O silêncio perfura nossos tímpanos tão acostumados com o som. O pequeno barulho. Som, afinal, energia. Se energia, existe. O silêncio, mudo, assusta. É incerto. Vácuo. Cego. Abstrato. Quem ninguém viu, tocou, ouviu. Mas sentiu?
Ah, com certeza sentiu o peso de uma palavra não dita. De uma noite escura. De um coração que não bate. Silêncio? O silêncio dilacera, machuca mais do que qualquer som emitido. Porque o silêncio é ausência.
Ausência do riso, ausência do vivo.

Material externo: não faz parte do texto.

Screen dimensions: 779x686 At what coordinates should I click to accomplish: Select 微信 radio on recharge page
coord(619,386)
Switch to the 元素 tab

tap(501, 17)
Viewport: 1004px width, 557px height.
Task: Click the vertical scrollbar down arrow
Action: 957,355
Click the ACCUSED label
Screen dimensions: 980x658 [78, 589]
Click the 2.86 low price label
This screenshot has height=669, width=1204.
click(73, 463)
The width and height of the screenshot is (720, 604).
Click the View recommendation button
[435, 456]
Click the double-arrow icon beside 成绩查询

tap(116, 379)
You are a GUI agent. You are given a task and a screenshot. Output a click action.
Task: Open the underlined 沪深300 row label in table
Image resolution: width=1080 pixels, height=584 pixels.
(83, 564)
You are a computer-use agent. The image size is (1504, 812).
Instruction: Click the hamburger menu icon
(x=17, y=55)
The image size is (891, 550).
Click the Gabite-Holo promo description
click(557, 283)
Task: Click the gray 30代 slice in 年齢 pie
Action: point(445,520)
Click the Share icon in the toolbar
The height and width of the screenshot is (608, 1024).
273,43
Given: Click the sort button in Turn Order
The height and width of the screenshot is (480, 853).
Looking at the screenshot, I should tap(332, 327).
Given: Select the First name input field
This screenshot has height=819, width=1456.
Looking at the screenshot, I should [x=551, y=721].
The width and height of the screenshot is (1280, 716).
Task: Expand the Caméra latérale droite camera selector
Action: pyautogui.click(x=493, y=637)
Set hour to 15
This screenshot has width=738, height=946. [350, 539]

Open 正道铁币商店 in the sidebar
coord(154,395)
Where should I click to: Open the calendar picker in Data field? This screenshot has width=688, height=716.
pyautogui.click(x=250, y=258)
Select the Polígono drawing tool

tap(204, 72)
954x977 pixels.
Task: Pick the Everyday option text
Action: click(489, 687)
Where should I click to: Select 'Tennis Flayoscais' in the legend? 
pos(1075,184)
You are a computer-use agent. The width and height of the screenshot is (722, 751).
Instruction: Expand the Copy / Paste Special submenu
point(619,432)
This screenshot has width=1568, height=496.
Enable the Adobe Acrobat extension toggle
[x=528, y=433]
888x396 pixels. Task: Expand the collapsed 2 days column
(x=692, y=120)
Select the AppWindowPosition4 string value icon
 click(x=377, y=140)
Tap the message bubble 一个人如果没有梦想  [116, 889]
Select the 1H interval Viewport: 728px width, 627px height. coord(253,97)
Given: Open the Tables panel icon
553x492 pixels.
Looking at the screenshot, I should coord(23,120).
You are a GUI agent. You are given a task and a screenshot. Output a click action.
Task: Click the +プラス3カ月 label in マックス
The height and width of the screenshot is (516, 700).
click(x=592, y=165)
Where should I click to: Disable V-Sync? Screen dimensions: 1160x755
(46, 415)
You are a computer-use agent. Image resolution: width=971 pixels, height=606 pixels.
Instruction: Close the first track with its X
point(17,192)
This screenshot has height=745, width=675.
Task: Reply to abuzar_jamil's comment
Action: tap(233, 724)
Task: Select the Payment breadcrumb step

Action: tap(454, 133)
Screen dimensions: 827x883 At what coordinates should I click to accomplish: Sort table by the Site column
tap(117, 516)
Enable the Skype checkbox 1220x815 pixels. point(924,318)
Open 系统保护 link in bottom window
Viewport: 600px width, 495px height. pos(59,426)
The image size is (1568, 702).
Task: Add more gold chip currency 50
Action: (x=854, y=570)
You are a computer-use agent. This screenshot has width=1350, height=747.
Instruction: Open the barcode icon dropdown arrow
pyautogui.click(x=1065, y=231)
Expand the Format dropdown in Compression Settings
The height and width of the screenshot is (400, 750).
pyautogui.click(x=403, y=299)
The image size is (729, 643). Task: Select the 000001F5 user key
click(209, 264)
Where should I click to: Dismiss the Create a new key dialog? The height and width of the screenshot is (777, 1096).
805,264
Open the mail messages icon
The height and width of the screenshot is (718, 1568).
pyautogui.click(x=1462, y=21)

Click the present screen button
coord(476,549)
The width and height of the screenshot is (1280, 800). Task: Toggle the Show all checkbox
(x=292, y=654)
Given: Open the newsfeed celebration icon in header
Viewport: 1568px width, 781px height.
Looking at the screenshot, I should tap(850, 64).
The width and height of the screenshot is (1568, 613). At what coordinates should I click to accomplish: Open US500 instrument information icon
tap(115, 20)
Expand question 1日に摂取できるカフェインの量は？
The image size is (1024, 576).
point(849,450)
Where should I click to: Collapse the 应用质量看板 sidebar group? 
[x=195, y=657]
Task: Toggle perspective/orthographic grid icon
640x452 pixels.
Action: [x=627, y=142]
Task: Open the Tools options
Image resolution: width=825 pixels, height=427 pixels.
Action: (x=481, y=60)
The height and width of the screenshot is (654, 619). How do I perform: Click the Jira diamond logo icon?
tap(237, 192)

É o cinza, o neutro. Nem quente, nem frio. Nem branco, nem preto. Nem ódio, nem amor. O silêncio é indiferença.
Nós escutamos. O silêncio não existe.
Um riso contido é um riso. Uma palavra não dita é uma palavra. Um sentimento não expresso é um sentimento. Silêncio é o nada, mas temos tudo.
Como diz Clarice, o direito ao grito está por aí. Todos gritam. Alguns mais alto que outros. O dever de escutar, porém; é algo que está em falta em um mundo de egocêntrico barulho. Sair da caverna de Platão, observar as cores do vento, ouvir a palavra não dita. Porque ela existe, sim. Existe de verdade.
Às vezes mais do que qualquer outra.